Mr. Bursch, with helpful prodding from Justice Antonin Scalia, said that under the Supreme Court’s precedents for how to evaluate this kind of case, he didn’t have to show a cheapening value, but only had to prove that there was a rational reason why a state might treat same-sex couples differently than opposite-sex couples.
Still, he said the signal sent by same-sex marriage diminishes the value of marriage.
“Ideas matter, your honors,” he said.
Justice Kennedy, Justice Ginsburg and Justice Elena Kagan wondered whether states could then limit marriage to couples who will have children.
“Suppose a couple, a 70-year-old couple, comes in and they want to get married,” Justice Ginsburg said, to laughter in the courtroom. “You don’t have to ask them any questions. You know they are not going to have any children.”

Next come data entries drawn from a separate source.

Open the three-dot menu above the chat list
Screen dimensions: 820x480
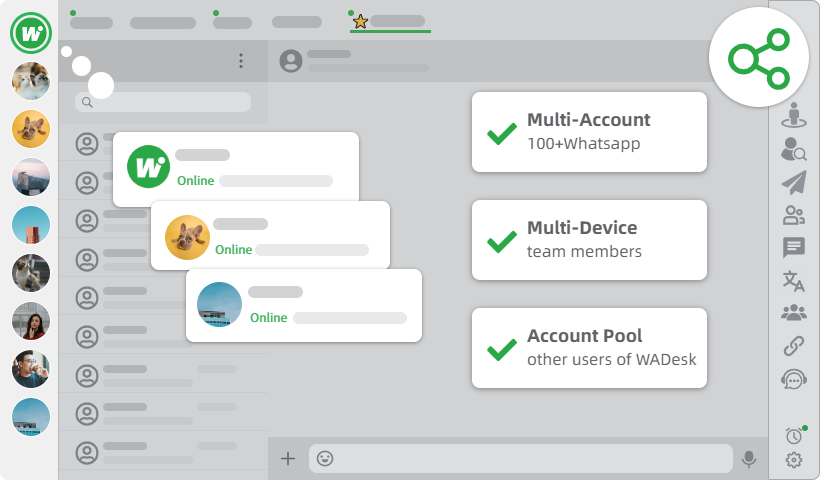tap(241, 61)
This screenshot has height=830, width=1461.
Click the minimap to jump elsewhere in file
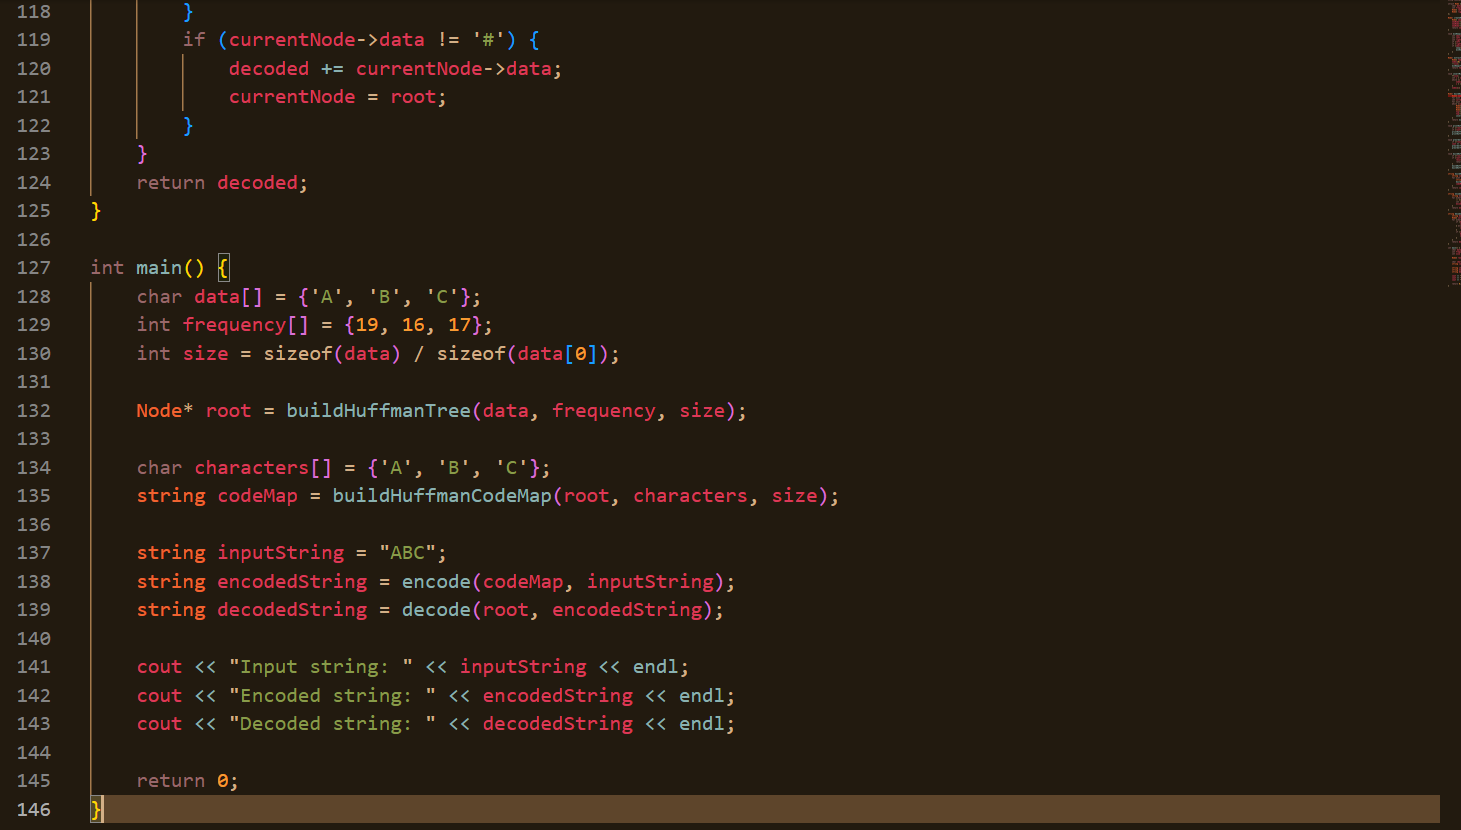(1452, 300)
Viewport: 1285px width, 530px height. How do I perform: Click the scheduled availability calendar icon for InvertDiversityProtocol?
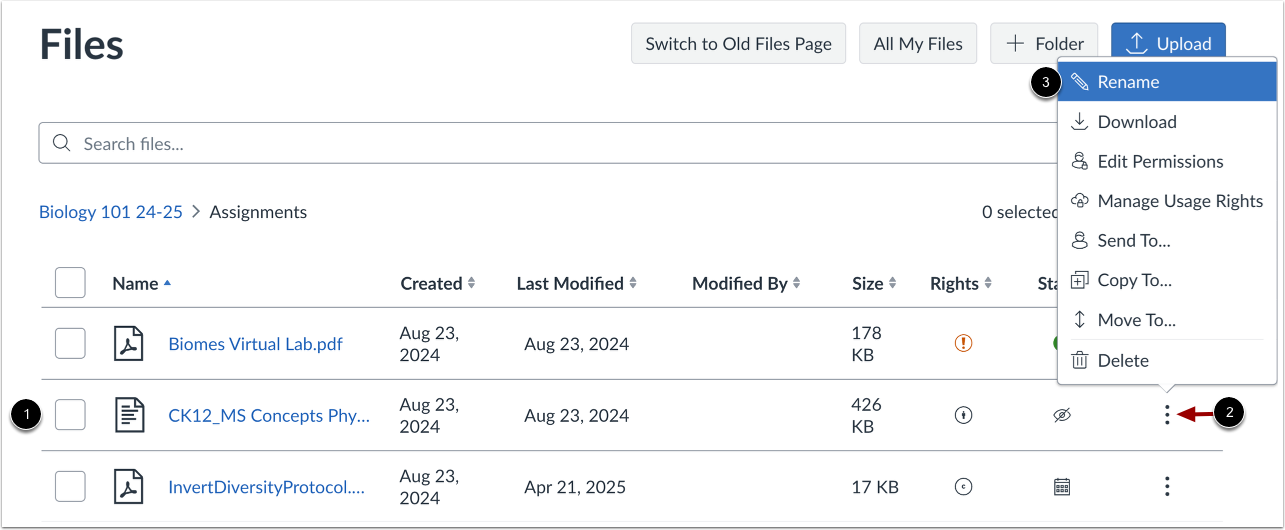pyautogui.click(x=1062, y=487)

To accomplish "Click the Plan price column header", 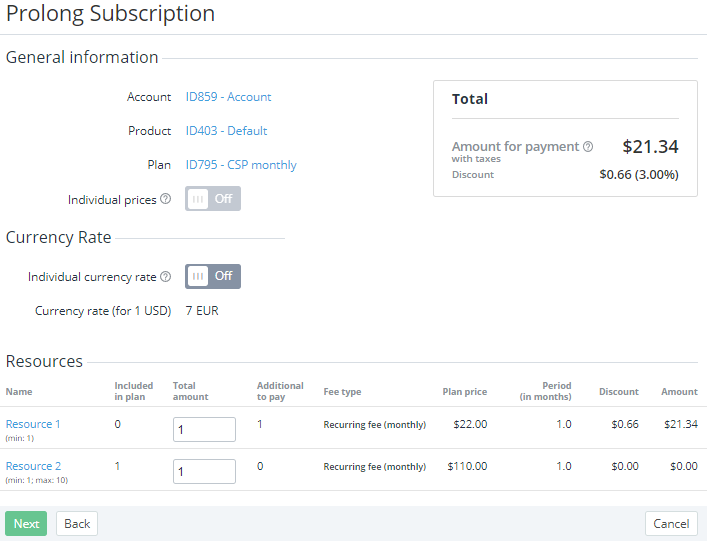I will tap(464, 392).
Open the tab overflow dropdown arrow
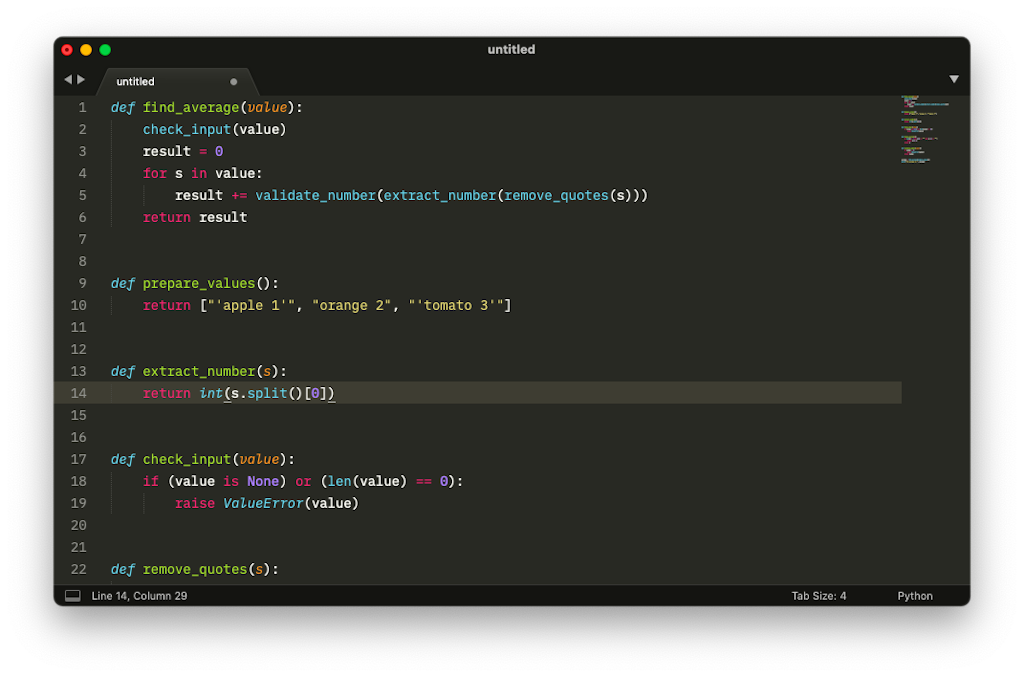 tap(954, 78)
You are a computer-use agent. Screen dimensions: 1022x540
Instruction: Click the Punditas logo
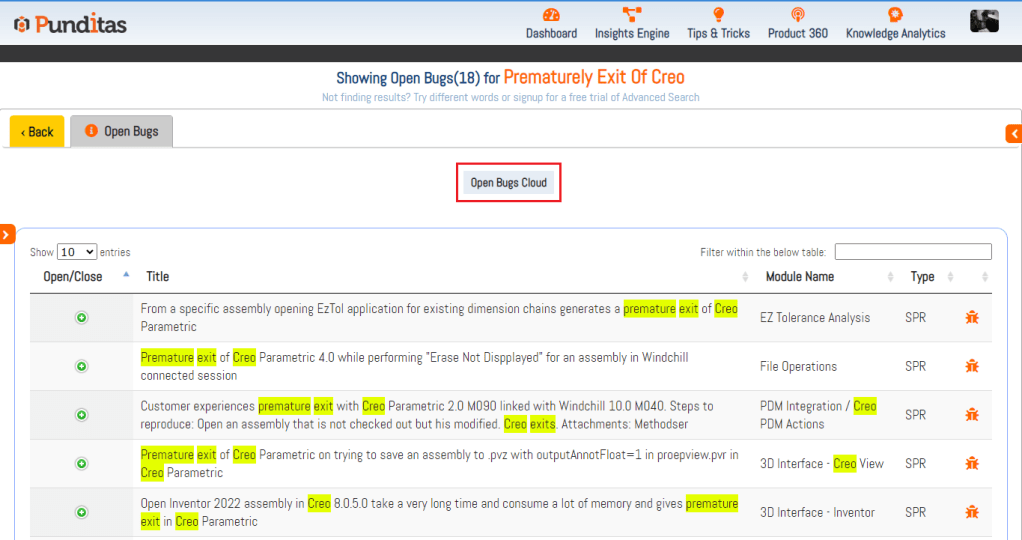click(x=70, y=24)
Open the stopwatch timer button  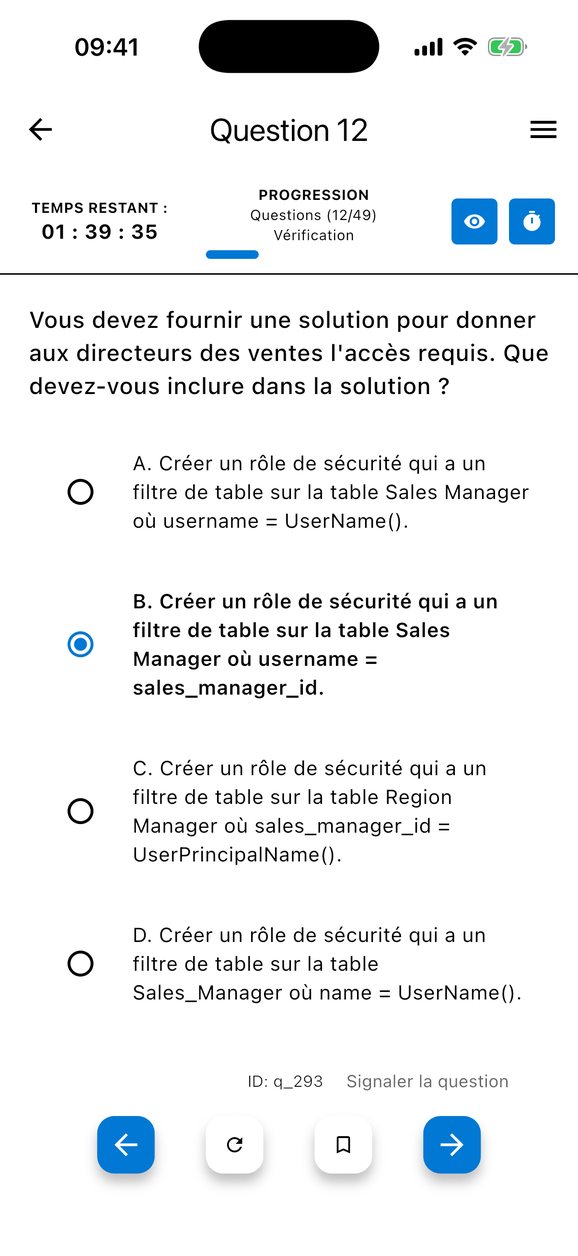532,221
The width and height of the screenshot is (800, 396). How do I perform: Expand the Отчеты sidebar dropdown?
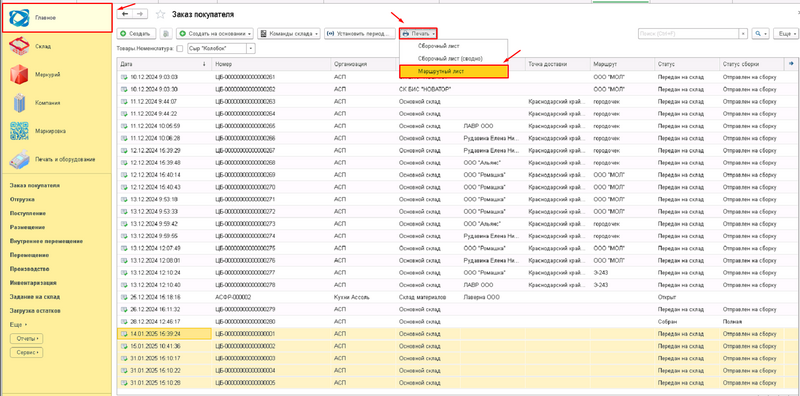[27, 339]
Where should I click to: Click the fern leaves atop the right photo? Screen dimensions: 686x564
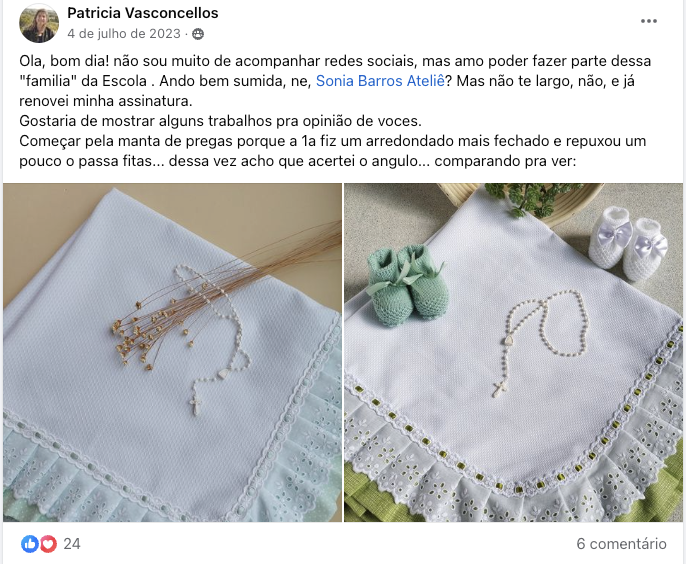point(532,198)
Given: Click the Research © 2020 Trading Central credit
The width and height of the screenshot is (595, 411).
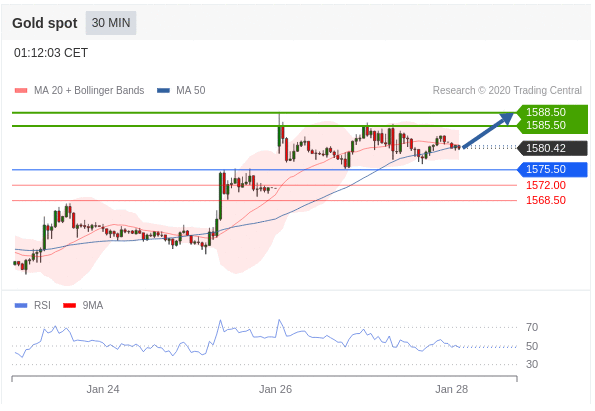Looking at the screenshot, I should [507, 90].
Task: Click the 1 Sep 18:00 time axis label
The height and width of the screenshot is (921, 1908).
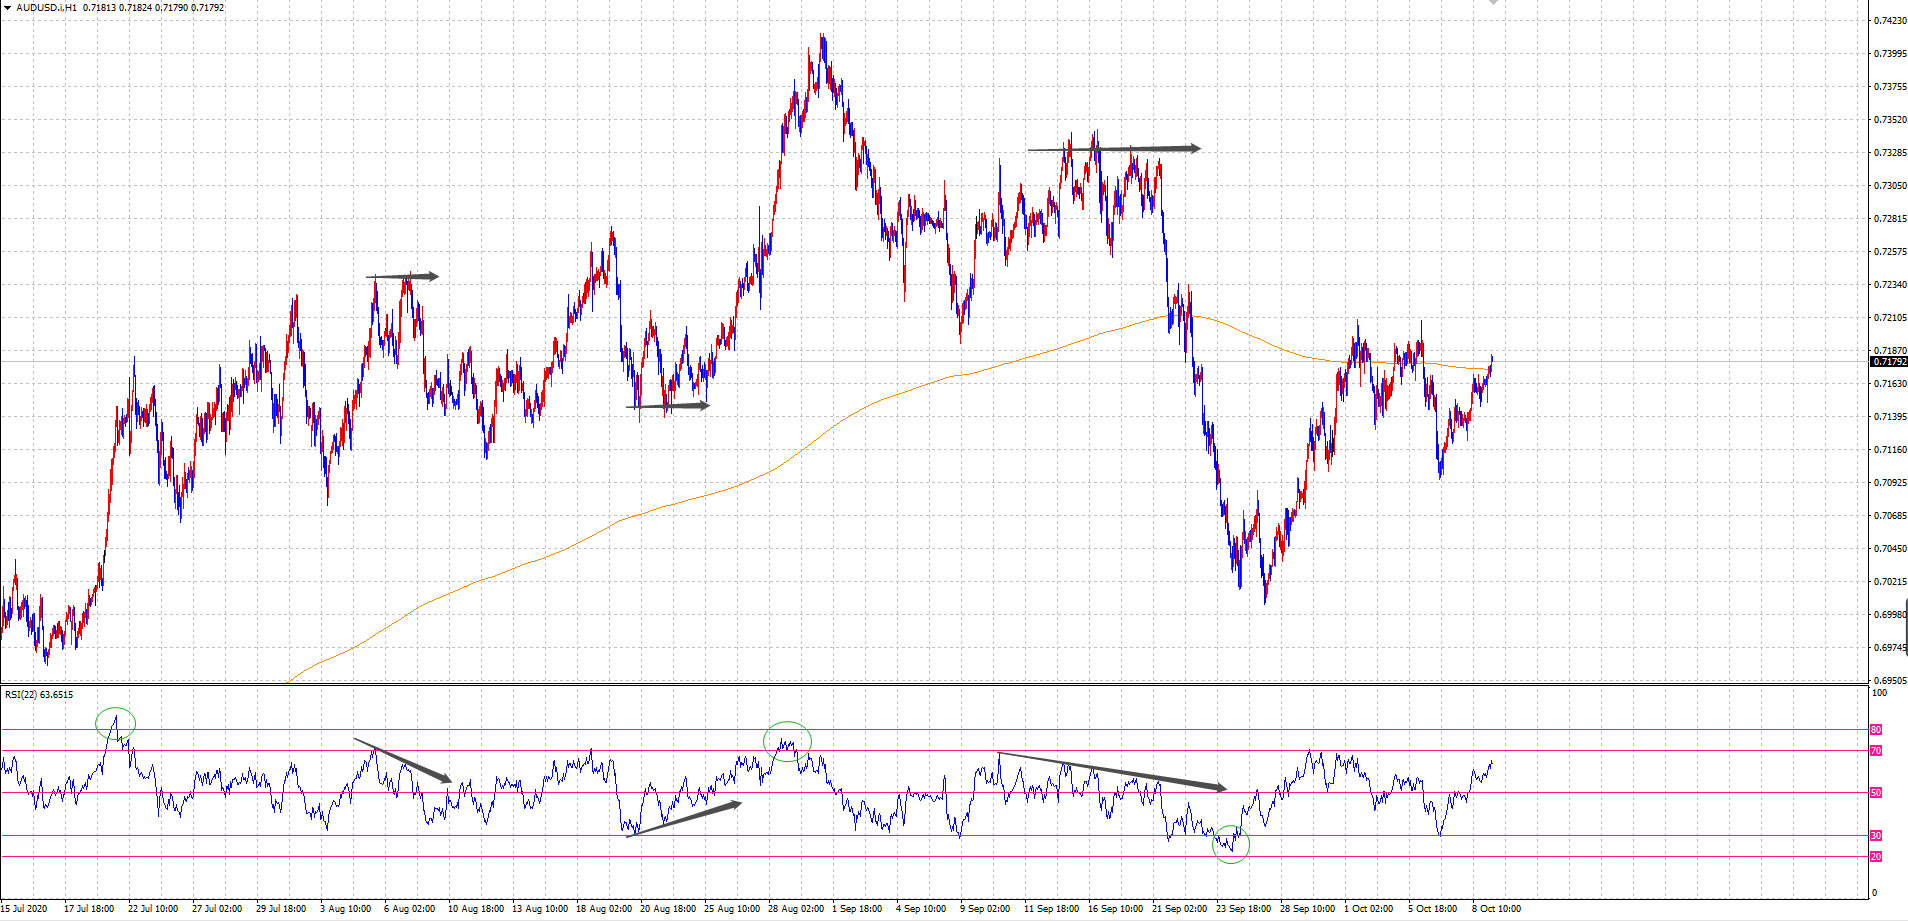Action: pyautogui.click(x=857, y=909)
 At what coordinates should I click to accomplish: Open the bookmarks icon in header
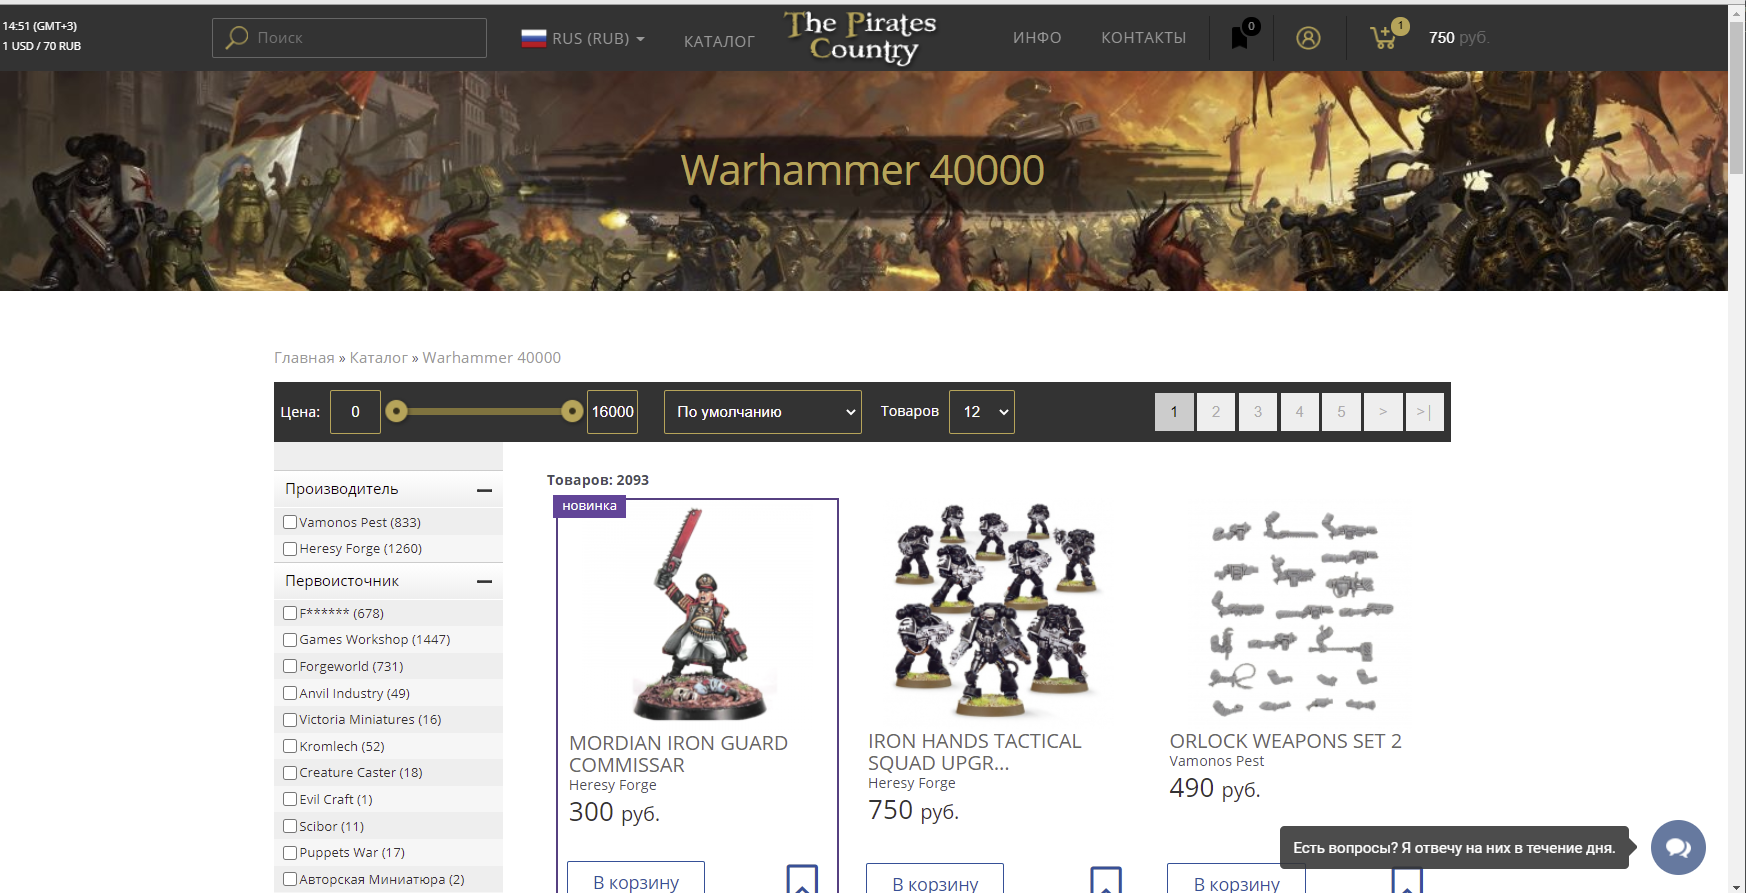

Justice Alito, however, pondered the other side: whether, if marriage is simply a recognition of a lasting bond of love and commitment, why that wouldn’t apply to a group of four — two men and two women — who want to marry as a unit, or to two siblings who have lived together for years sharing finances and chores.
The conservative justices also wondered whether a constitutional finding of a right to same-sex marriage would mean clergy could be compelled, against their beliefs, to officiate those unions.
Mr. Verrilli said it would be up to states to decide whether they would force clergy to officiate — though he said states that have legalized same-sex marriage are already facing those questions, regardless of what the Supreme Court does.
“It’s certainly going to be an issue,” he said.
The Supreme Court only overturned state laws outlawing homosexual sex in 2003, in the Lawrence v. Texas case, which overturned a 1986 court ruling.
Two years ago, the court overturned the federal Defense of Marriage Act, which ruled marriage was a union of a man and a woman for federal purposes. In that ruling, a 5-4 court overturned the federal definition, saying the government must recognize marriages properly sanctioned by a state.